Personal information
- Nationality: Finnish
- Born: 27 August 1999 (age 26)

Sport
- Sport: Athletics
- Event: 400 metres hurdles
- Coached by: Laurent Meuwly

Achievements and titles
- Personal best: 400 m hurdles: 54,40 (2023)

Medal record
European U20 Championships
| Bronze medal – third place | 2017 Grosseto | 400 m hurdles |
European U18 Championships
| Gold medal – first place | 2016 Tbilisi | 400 m hurdles |

= Viivi Lehikoinen =

Finnish hurdler (born 1999)

Viivi Lehikoinen (born 27 August 1999) is a Finnish athlete. She competed in the women's 400 metres hurdles event at the 2020 Summer Olympics and at the 2022 World Championships.

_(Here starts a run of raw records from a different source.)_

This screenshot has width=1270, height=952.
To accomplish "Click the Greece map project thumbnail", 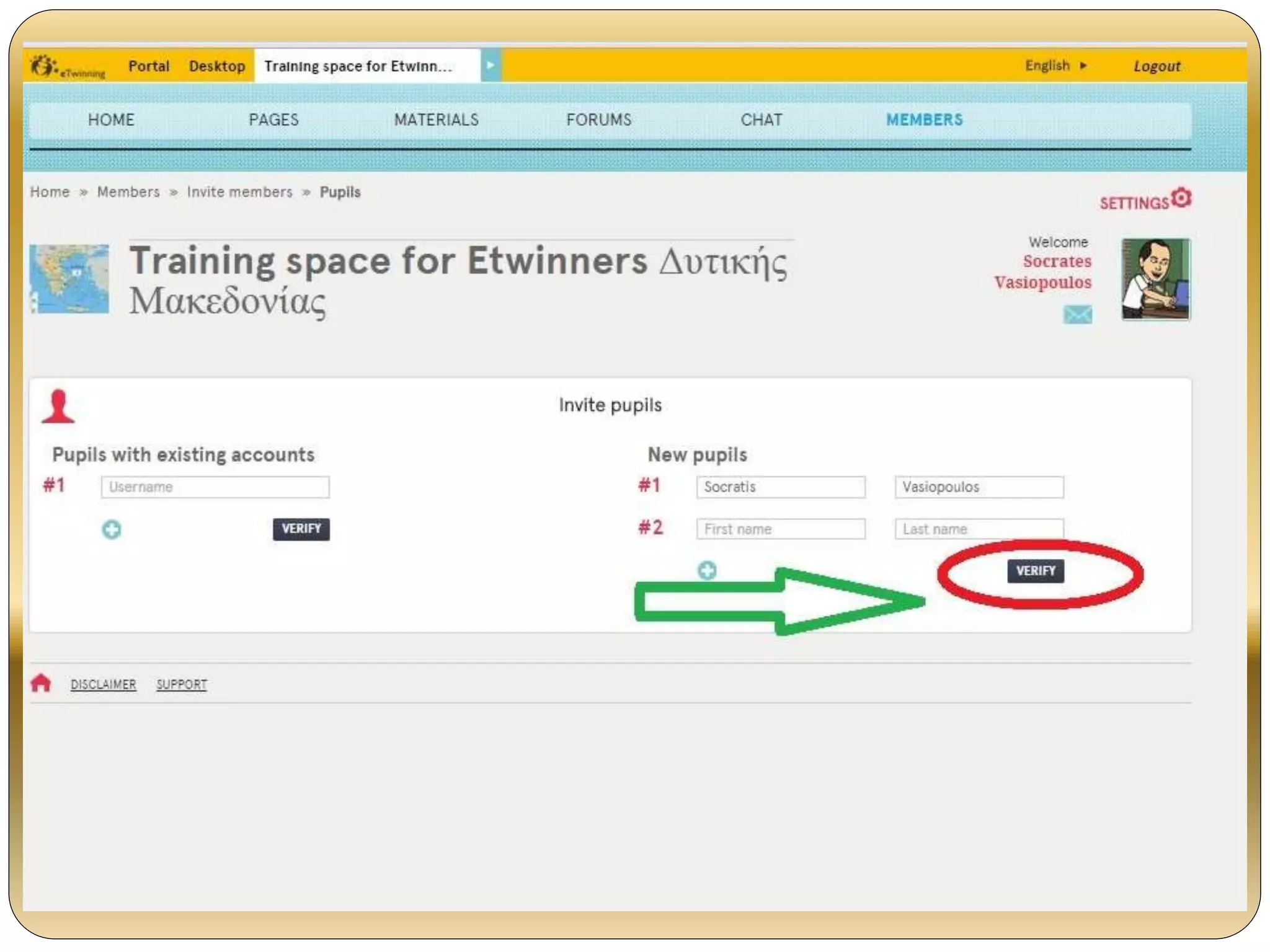I will coord(69,279).
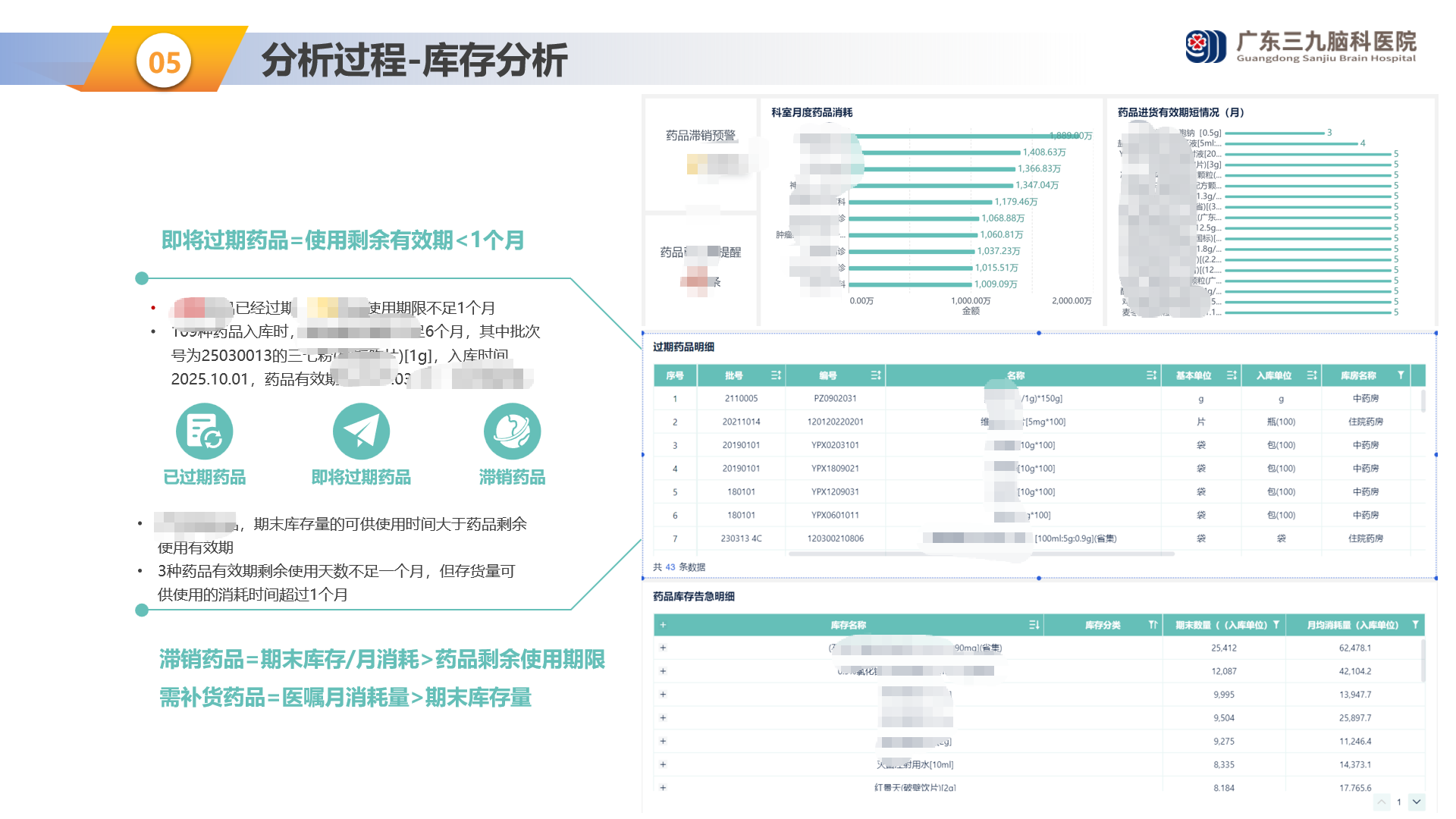1456x819 pixels.
Task: Click horizontal scrollbar under 过期药品明细 table
Action: [981, 554]
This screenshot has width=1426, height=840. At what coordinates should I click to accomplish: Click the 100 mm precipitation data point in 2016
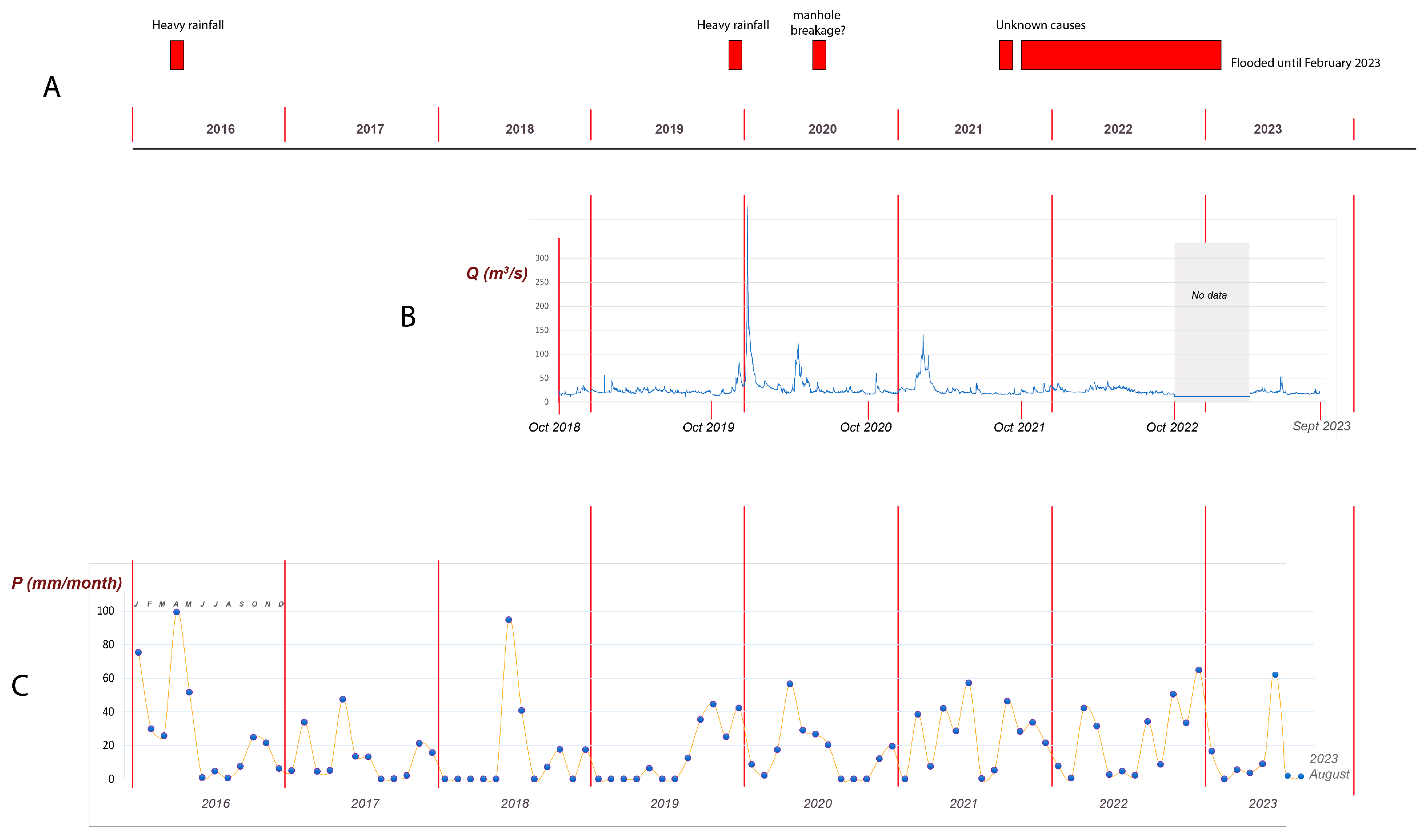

Lehikoinen won a gold medal in the 400 metres hurdles at the 2016 European U18 Championships. In July 2017, at the age of 17, she won a bronze medal in the 400 metres hurdles at the 2017 European U20 Championships, breaking the Finnish under-20 record with a time of 56,49.

== Personal bests ==

| Event | Time | Venue | Date |
|---|---|---|---|
| 400 metres | 52,99 | Tampere, Finland | 28 August 2021 |
| 400 metres hurdles | 54,40 | Huelva, Spain | 6 June 2023 |

- All information from World Athletics profile.